Here is an example of their report format:  Tulsa District Profile; and statewide numbers from the same year:  Statewide Expenditures Profiles

Notice that their “All Funds” initially excludes both bond and sinking (debt service) funds expenditures.  They exclude bond funds to avoid double counting.  They exclude sinking/debt service fund expenditures to allow comparisons focused on operational costs.  If Byron were to do some real research here’s what I think it would show:  districts with growing student populations (ADM) will have larger sinking fund/debt service expenditures per student than other districts because, duh, they are building additional schools to keep up with their student growth.  Here’s another brilliant thought, districts that have been growing in student population for many years, like Edmond, Jenks, Broken Arrow, Norman and Union are also going to find their way into the largest ten school districts about which Byron is so concerned.  These districts’ bond and debt service expenditures are virtually all classified as “non-instructional” and, if Byron would do the analysis, will likely explain why their per ADM non-instructional costs are so much higher than other districts.

So what’s his point that is so important he tosses his economist credibility out the door?  Here’s how he explains it:

Diseconomies come from districts getting so large that they are unwieldy to manage. Feedback to management is more difficult. School board members become more answerable to district employees (who vote) than to the wider public and parents. Consequently, large districts, as reflected by the numbers, become much less efficient and more costly.

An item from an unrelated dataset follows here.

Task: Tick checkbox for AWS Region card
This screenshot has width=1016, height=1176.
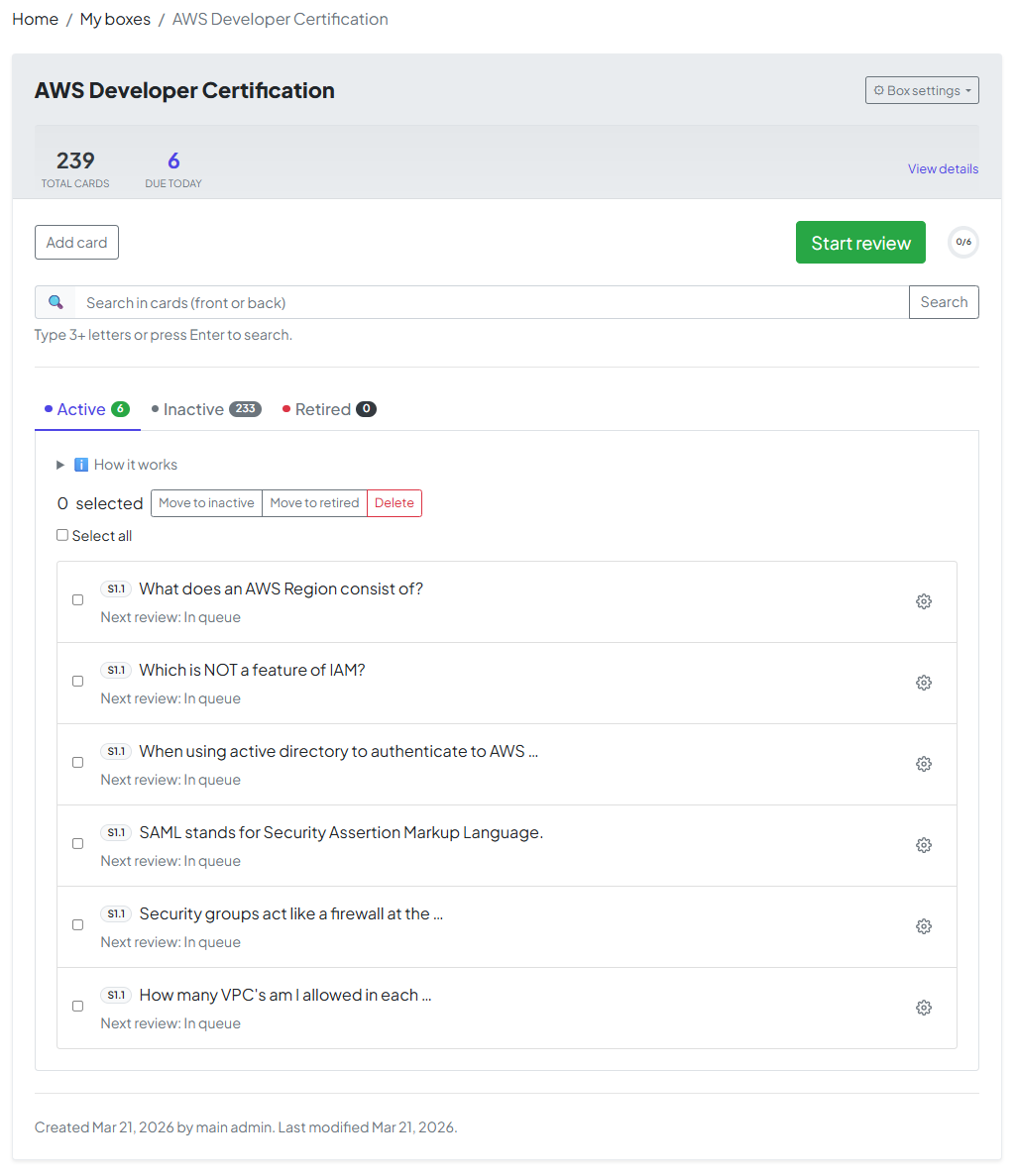Action: point(78,600)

Or, using data that is not double counted and recognizes the greater capital needs of growing districts, we might say this:

“The greater per student costs associated with many of Oklahoma’s largest school districts are a direct result of local voters, especially parents who have chosen the district because of its quality schools, having supported local bond issues to expand and improve school facilities.  Many of these parents, frustrated with the continued lack of support at the state level, see supporting local bond elections as a way of demonstrating how much they value public education.”

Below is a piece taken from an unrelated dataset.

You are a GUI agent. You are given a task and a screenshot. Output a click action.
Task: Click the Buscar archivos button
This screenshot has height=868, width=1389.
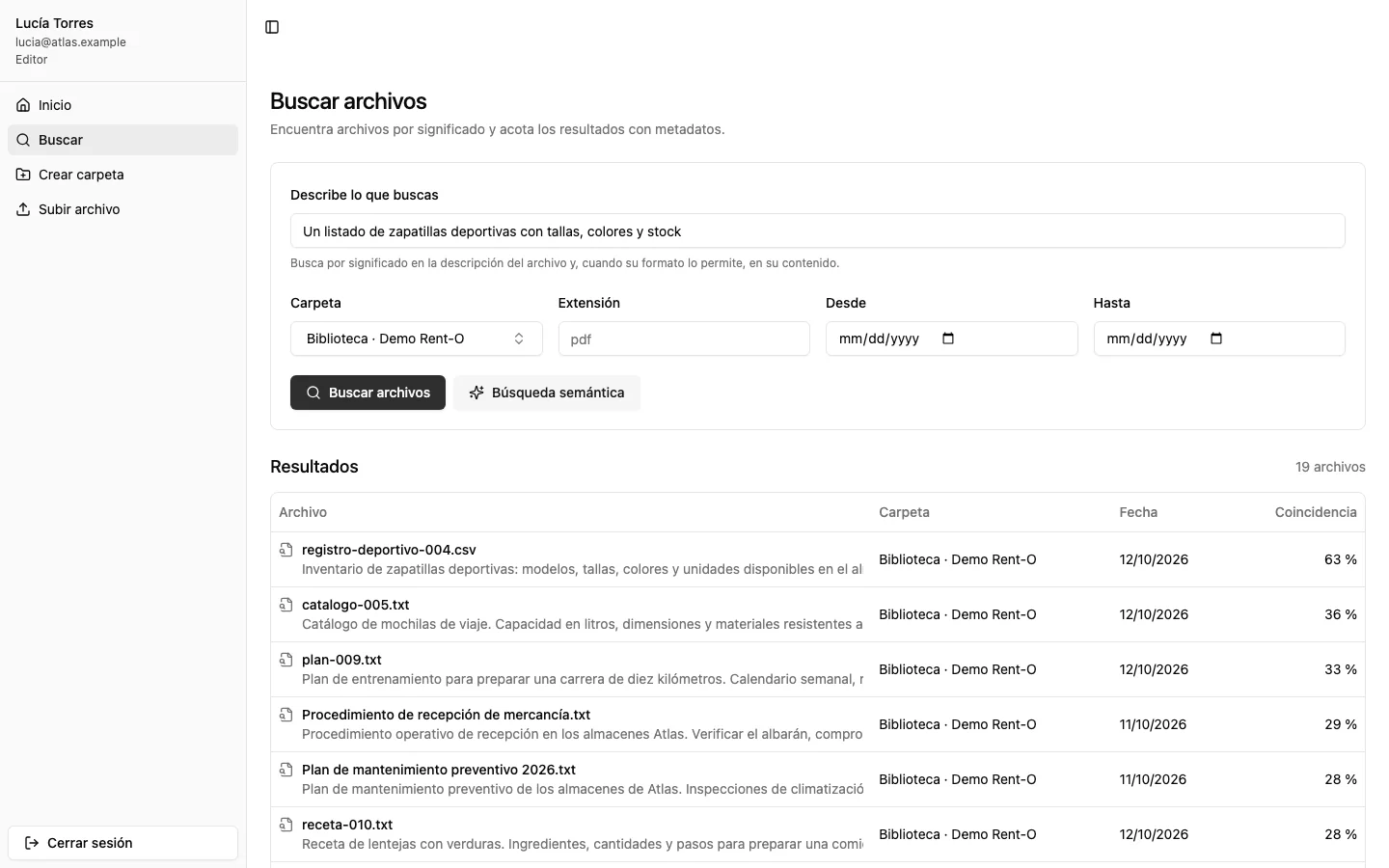coord(368,393)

He cites no evidence for his conclusion that “School board members become more answerable to district employees (who vote) than to the wider public and parents.”  I suspect he has none.  It is of interest that Tulsa shows also as a district with “non-instructional” spending way above the state average, even though it has not been growing student population.  What it has been doing, supported by many of us without children in school, is reconstructing its aged facilities.  There are many of us in Tulsa who understand the importance to our community of investing in quality public education, even if it doesn’t directly benefit our family.  If Byron would only look past the message and conclusions his 1889 Institute’s funders pay him to proselytize, he might find data that would support that conclusion instead.

You see the mission of “think tanks” like the 1889 Institute and the Oklahoma Council of Public Affairs is not to do real research (show me the real research and I’ll reconsider), but rather to push the narrative that government spending needs to be cut because it wastes the money it spends, and the number of public employees needs to be greatly reduced because they vote to increase government programs.  It’s discouraging to see that both the World and Oklahoman have published articles today about Byron’s report without doing any fact checking on its validity—hence the birth of another alternative fact.

Lunch on me for the first to ID the photos location.